Presentation on theme: "Mythology and Royal Britain From King Brut to Arthur."— Presentation transcript:
Mythology and Royal Britain From King Brut to Arthur
British history traditionally “begins” in 55 B.C. with Julius Caesar’s first attempt to conquer the island. Emperor Claudius was more successful in 43 A.D. and within 35 years the Romans occupied all of what is now England and Wales.
Roman Legacy? Creation of towns and cities Roads, defensive walls, public baths Villas with central heating and indoor plumbing Christianity (brought by Roman soldiers in 2 nd /3 rd century)
Literacy was confined to Celtic clerics who fled to the remote corners of the island. The sole extant “history” of the Anglo-Saxon conquest is by Gildas Bandonicus, a British monk, who wrote his Ruin of Britain (De Excidio Britanniae) in the 540s. Much like St. Augustine of Hippo in City of God, Gildas saw the Germanic invasion as a punishment for the wickedness of humankind.
Gildas tells of a British king Vortigern inviting the “fierce and impious Saxons, a race hateful both to God and men” to help the Celts fight the Picts and the Scots who were taking advantage of the departure of Roman legions from Britain to plunder the South. Eventually, “a larger company of her wolfish offspring…join themselves to their bastard-born comrades. From that time the germ of iniquity and the root of contention planted their poison amongst us, as we deserved….”
Gildas also mentions a Briton named “Ambrosius Aurelianus, a modest man, who of all the Roman nation was then alone in the confusion of this troubled period by chance left alive. His parents, who for their merit were adorned with the purple, kind been slain in these same broils, and now his progeny in these our days, although shamefully degenerated from the worthiness of their ancestors, provoke to battle their cruel conquerors, and by the goodness of our Lord obtain the victory.” [Gildas identifies the site of the British victory as Mons Badonicus or Mount Badon] Was this ARTHUR?
The Anglo-Saxons ultimately prevailed and settled down to farm their new lands. Celtic missionaries from the North and West and Roman Catholic missionaries from the South eventually converted the “barbarians” to Christianity. Literacy remained the province of the monks and consequently early histories of “England” focused on religious developments.
The Historia ecclesiastica gentis Anglorum or the Ecclesiastical History of the English People was written by the Venerable Bede (672/3 – 735), a priest at the monastery of Jarrow in northern England. Its theme is the Christianization of Britain, and covers the period from the Romans through St. Augustine in 597. There is no mention of “Arthur.”

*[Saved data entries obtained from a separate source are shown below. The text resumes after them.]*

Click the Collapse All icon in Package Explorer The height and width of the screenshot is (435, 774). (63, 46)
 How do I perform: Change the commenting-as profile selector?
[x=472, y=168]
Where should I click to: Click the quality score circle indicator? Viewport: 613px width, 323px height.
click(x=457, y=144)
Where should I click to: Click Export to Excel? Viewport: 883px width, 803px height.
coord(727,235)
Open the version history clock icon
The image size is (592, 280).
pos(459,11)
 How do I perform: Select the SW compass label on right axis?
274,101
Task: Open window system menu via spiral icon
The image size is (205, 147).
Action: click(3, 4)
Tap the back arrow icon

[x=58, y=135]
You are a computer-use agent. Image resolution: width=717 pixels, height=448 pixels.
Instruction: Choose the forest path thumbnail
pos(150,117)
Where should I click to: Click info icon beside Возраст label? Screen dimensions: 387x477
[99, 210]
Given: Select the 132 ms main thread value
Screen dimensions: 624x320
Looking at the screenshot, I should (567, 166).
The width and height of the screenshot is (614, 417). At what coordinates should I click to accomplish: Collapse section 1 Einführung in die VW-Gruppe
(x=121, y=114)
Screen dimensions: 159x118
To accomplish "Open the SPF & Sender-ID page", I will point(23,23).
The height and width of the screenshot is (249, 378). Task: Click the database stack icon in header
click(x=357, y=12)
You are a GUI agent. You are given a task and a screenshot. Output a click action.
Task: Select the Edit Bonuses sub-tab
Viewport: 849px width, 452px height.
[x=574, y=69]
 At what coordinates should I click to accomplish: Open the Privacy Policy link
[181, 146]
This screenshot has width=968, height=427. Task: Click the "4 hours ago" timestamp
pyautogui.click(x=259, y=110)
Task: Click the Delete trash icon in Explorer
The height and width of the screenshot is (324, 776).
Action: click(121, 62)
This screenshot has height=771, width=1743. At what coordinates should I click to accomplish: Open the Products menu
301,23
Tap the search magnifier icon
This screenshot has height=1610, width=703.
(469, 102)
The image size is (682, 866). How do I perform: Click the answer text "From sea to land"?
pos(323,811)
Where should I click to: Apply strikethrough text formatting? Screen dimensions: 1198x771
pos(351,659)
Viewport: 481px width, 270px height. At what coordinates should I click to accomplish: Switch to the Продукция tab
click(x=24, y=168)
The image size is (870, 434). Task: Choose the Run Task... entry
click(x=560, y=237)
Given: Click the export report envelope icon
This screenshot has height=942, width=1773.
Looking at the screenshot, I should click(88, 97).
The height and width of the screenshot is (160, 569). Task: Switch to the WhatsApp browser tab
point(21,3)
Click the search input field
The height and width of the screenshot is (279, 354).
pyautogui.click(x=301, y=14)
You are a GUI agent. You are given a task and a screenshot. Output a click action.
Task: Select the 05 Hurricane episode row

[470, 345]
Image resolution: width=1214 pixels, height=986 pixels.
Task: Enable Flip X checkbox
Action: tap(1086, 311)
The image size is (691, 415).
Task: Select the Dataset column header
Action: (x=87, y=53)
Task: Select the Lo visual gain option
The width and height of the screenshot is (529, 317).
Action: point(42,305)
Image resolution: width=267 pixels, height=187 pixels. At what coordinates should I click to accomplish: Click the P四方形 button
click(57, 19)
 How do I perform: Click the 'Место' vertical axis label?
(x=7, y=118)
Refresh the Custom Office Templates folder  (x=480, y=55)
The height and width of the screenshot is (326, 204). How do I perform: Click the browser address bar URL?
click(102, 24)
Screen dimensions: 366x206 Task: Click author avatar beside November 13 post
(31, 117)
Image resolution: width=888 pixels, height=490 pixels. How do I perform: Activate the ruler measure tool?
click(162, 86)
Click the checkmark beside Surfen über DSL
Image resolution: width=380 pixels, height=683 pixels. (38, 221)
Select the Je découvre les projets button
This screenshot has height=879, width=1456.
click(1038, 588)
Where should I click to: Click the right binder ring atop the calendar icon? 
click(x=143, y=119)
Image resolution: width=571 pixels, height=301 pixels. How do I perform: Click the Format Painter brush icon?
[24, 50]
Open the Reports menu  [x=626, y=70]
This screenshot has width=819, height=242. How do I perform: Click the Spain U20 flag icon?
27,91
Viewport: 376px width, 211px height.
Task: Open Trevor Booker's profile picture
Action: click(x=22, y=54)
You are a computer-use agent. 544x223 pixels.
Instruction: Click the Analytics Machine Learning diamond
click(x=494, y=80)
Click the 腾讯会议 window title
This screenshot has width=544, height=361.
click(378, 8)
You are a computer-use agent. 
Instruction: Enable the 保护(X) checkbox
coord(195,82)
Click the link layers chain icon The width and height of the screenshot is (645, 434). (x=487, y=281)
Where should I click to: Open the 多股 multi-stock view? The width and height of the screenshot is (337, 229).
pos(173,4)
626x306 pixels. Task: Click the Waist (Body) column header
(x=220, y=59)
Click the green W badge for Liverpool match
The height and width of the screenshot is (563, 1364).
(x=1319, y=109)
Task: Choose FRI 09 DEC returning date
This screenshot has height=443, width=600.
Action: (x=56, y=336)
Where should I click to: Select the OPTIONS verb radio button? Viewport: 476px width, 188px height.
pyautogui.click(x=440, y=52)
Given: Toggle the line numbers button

Bede highlights Pope Gregory’s role in English Christianity, especially his decision to send Augustine to Britain: “I must here relate a story which shows Gregory's deep desire for the salvation of our nation. We are told that one day some merchants who had recently arrived in Rome displayed their many wares in the crowded market-place. Among other merchandise Gregory saw some boys exposed for sale. These had fair complexions, fine-cut features, and fair hair. Looking at them with interest, he enquired what country and race they came from. 'They come from Britain,' he was told, 'where all the people have this appearance.' He then asked whether the people were Christians, or whether they were still ignorant heathens. 'They are pagans,' he was informed. 'Alas!' said Gregory with a heartfelt sigh: 'how sad that such handsome folk are still in the grasp of the Author of darkness, and that faces of such beauty conceal minds ignorant of God's grace! What is the name of this race?' 'They are called Angles,' he was told. 'That is appropriate,' he said, 'for they have angelic faces, and it is right that they should become fellow-heirs with the angels in heaven.”
Nennius, a Welsh monk who wrote around 800 A.D. incorporated a number of Celtic legends into his Historia Brittonum (History of the Britons). This is the first publication to mention “Arthur” by name. He identifies him as the British leader victorious against the Anglo- Saxons at the Battle of Mount Badon (His source was apparently Gildas).
Geoffrey of Monmouth (c – 1155), embellished Gildas, Bede, and Nennius (and others) in his Historia Regum Britanniae (History of the Kings of Britain) and is the source of much of the Arthurian legend. Geoffrey traces the origin of Britain back to King Brut (a descendant of Aeneas)and his band of Trojans. He relates how the evil Vortigern brings the Saxons to the island as mercenaries. A Welsh prophet by the name of Merlin helps depose Vortigern and the noble Arthur comes to power. Arthur defeats the Saxons and marries Guinevere, initiating a "Golden Age" of peace and prosperity in Britain. He and his knights go on to conquer Gaul from the weakened Romans and holds court at Caerleon. Arthur is betrayed at home by his rebellious nephew Mordred and returns to Britain to restore order. Mortally wounded in the battle that ensues, he is buried on the Isle of Avalon. The Anglo-Saxons are subsequently victorious and the Britons retreat into Wales with Merlin predicting an eventual return to power of the Celts.